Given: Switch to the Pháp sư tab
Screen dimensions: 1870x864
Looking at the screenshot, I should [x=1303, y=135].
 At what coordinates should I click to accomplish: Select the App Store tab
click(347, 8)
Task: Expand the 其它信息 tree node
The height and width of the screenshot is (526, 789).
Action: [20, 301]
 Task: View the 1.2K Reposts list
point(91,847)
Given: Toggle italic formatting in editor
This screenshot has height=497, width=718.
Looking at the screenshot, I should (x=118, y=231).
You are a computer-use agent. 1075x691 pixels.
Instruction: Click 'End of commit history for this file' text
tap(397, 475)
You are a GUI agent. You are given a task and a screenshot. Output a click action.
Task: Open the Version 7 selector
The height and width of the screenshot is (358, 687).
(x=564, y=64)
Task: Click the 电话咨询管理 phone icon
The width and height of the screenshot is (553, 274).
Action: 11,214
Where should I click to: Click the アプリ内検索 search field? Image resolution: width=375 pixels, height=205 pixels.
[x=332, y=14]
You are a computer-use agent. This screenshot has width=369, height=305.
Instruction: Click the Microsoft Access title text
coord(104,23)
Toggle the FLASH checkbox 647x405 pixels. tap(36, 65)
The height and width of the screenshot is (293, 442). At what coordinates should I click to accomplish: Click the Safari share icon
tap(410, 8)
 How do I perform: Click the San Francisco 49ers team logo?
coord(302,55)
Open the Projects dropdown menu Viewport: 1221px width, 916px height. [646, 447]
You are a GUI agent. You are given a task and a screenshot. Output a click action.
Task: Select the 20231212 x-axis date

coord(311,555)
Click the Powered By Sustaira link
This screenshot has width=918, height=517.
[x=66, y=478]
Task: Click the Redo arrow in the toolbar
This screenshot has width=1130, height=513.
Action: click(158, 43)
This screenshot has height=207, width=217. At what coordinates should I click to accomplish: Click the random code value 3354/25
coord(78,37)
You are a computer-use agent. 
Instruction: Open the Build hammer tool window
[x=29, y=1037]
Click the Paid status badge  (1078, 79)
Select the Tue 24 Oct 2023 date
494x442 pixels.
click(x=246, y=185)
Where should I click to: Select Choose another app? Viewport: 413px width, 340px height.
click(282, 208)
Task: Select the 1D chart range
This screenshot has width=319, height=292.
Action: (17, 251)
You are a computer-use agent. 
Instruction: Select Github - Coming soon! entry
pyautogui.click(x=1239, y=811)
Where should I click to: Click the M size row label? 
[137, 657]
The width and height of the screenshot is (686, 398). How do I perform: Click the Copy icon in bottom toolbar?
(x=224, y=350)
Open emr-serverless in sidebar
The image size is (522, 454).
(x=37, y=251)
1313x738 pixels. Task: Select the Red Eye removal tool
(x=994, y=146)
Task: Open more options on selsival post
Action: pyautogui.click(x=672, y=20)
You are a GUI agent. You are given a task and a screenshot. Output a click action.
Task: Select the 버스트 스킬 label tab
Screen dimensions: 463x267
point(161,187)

☆ ☆ ☆ ☆

WHAT YOU NEED TO DO
Swap every "Instruction" in the material for "Goal", keeping everything else unchanged, and give the material again in full.

REPLY TO THE TASK
Given: Switch to the Pháp sư tab
Screen dimensions: 1870x864
Looking at the screenshot, I should [x=1303, y=135].
 At what coordinates should I click to accomplish: Select the App Store tab
click(347, 8)
Task: Expand the 其它信息 tree node
The height and width of the screenshot is (526, 789).
Action: [20, 301]
 Task: View the 1.2K Reposts list
point(91,847)
Given: Toggle italic formatting in editor
This screenshot has height=497, width=718.
Looking at the screenshot, I should (x=118, y=231).
You are a computer-use agent. 1075x691 pixels.
Goal: Click 'End of commit history for this file' text
tap(397, 475)
You are a GUI agent. You are given a task and a screenshot. Output a click action.
Task: Open the Version 7 selector
The height and width of the screenshot is (358, 687).
(x=564, y=64)
Task: Click the 电话咨询管理 phone icon
The width and height of the screenshot is (553, 274).
Action: 11,214
Where should I click to: Click the アプリ内検索 search field? Image resolution: width=375 pixels, height=205 pixels.
[x=332, y=14]
You are a computer-use agent. This screenshot has width=369, height=305.
Goal: Click the Microsoft Access title text
coord(104,23)
Toggle the FLASH checkbox 647x405 pixels. tap(36, 65)
The height and width of the screenshot is (293, 442). At what coordinates should I click to accomplish: Click the Safari share icon
tap(410, 8)
 How do I perform: Click the San Francisco 49ers team logo?
coord(302,55)
Open the Projects dropdown menu Viewport: 1221px width, 916px height. [646, 447]
You are a GUI agent. You are given a task and a screenshot. Output a click action.
Task: Select the 20231212 x-axis date

coord(311,555)
Click the Powered By Sustaira link
This screenshot has width=918, height=517.
[x=66, y=478]
Task: Click the Redo arrow in the toolbar
This screenshot has width=1130, height=513.
Action: click(158, 43)
This screenshot has height=207, width=217. At what coordinates should I click to accomplish: Click the random code value 3354/25
coord(78,37)
You are a computer-use agent. 
Goal: Open the Build hammer tool window
[x=29, y=1037]
Click the Paid status badge  (1078, 79)
Select the Tue 24 Oct 2023 date
494x442 pixels.
click(x=246, y=185)
Where should I click to: Select Choose another app? Viewport: 413px width, 340px height.
click(282, 208)
Task: Select the 1D chart range
This screenshot has width=319, height=292.
Action: (17, 251)
You are a computer-use agent. 
Goal: Select Github - Coming soon! entry
pyautogui.click(x=1239, y=811)
Where should I click to: Click the M size row label? 
[137, 657]
The width and height of the screenshot is (686, 398). How do I perform: Click the Copy icon in bottom toolbar?
(x=224, y=350)
Open emr-serverless in sidebar
The image size is (522, 454).
(x=37, y=251)
1313x738 pixels. Task: Select the Red Eye removal tool
(x=994, y=146)
Task: Open more options on selsival post
Action: pyautogui.click(x=672, y=20)
You are a GUI agent. You are given a task and a screenshot. Output a click action.
Task: Select the 버스트 스킬 label tab
Screen dimensions: 463x267
point(161,187)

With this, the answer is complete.